O apoio para Pesquisa e Desenvolvimento (P&D) do setor privado do Brasil vem aumentando nos últimos anos, conforme levantamento mostrado por Carlos Américo Pacheco, do Instituto de Economia da Universidade Estadual de Campinas (Unicamp).

A apresentação foi feita nesta sexta-feira (12) aos membros do Conselho Superior de Tecnologia e Competitividade (Contec), presidido pelo professor Carlos Henrique de Brito Cruz, como parte da palestra de Pacheco sobre O Regime Brasileiro de Incentivos de P&D no Setor Privado. “Temos muitos avanços, mas um longo caminho pela frente”, afirmou.
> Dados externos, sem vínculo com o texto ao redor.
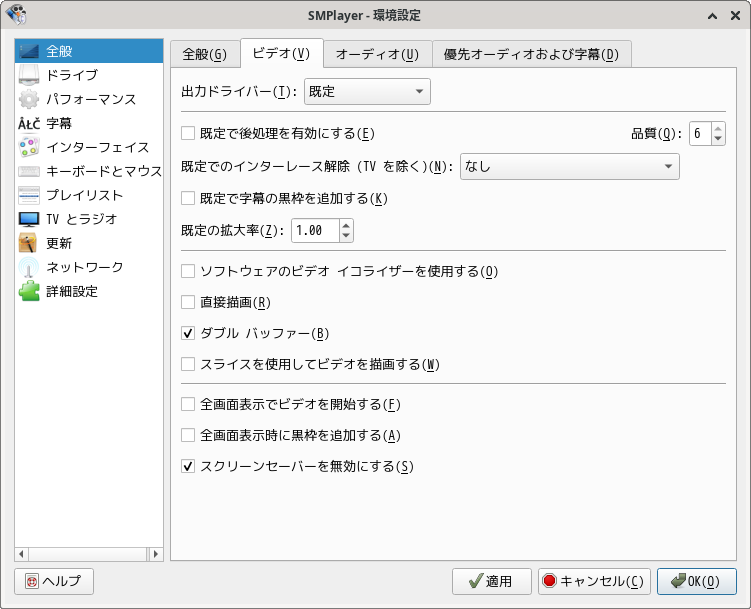Increase the 品質 spinbox value
The width and height of the screenshot is (751, 609).
pyautogui.click(x=719, y=128)
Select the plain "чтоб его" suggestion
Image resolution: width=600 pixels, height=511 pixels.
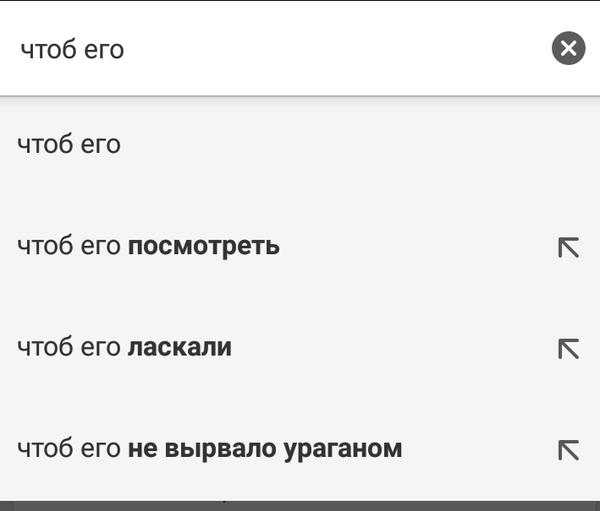(x=69, y=145)
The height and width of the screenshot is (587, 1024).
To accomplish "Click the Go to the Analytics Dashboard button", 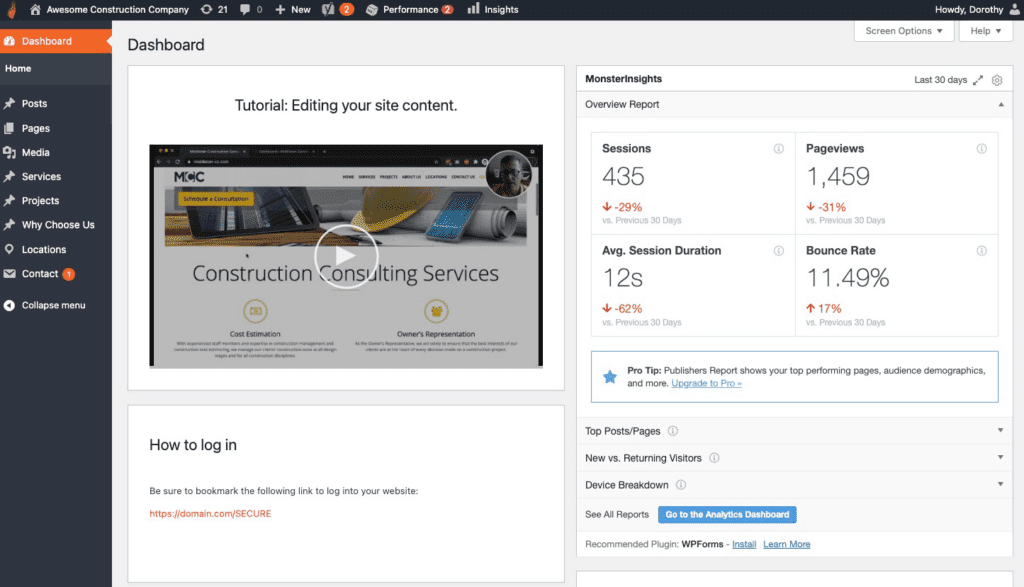I will [x=727, y=514].
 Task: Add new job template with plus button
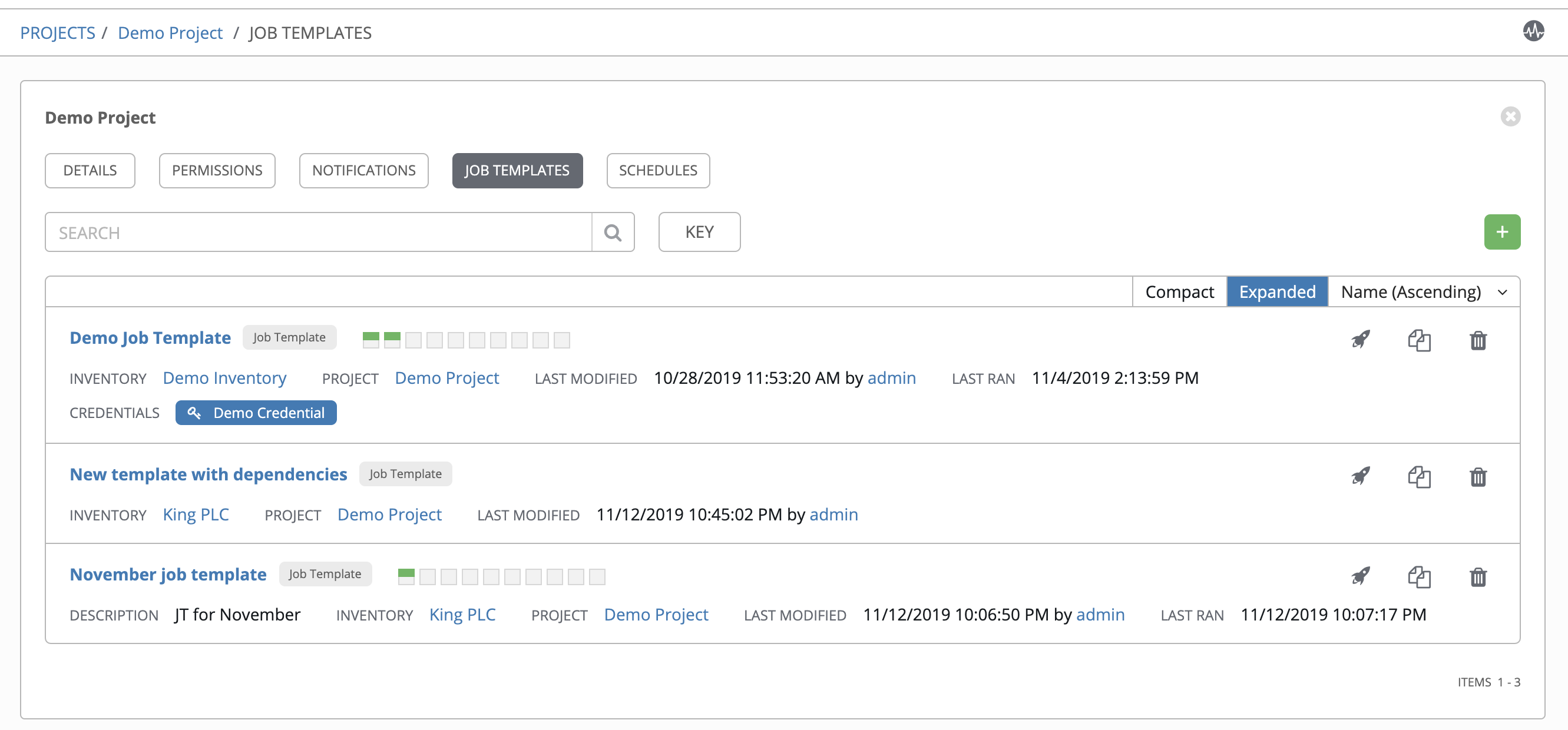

Pacheco atribui o bom desempenho brasileiro à renúncia fiscal pela Lei de Informática, que “depende essencialmente do desempenho econômico do setor”, e pela Lei do Bem, que tem número crescente de empresas participantes. “Eles explicam quase 90% do aumento do apoio público para P&D”, observou.

O crescente número de empresas habilitadas a usufruir destes incentivos também tem despertado o interesse pela inovação. Exemplo disso é que, em 2006, a Lei do Bem tinha 130 participantes e, em 2008, saltou para 441.

Apesar dos números positivos, Pacheco alertou para a principal dúvida: a capacidade de alavancar o P&D privado. “O conjunto do sistema de incentivos brasileiro tem sido pouco eficaz em alterar de maneira radical o quadro da inovação brasileira”.

Segundo ele, estimativas do Ministério de Ciência e Tecnologia (MCT) indicam que a renúncia da Lei do Bem tem características “muito positivas por induzirem a um investimento elevado, cinco vezes maior que os benefícios concedidos”.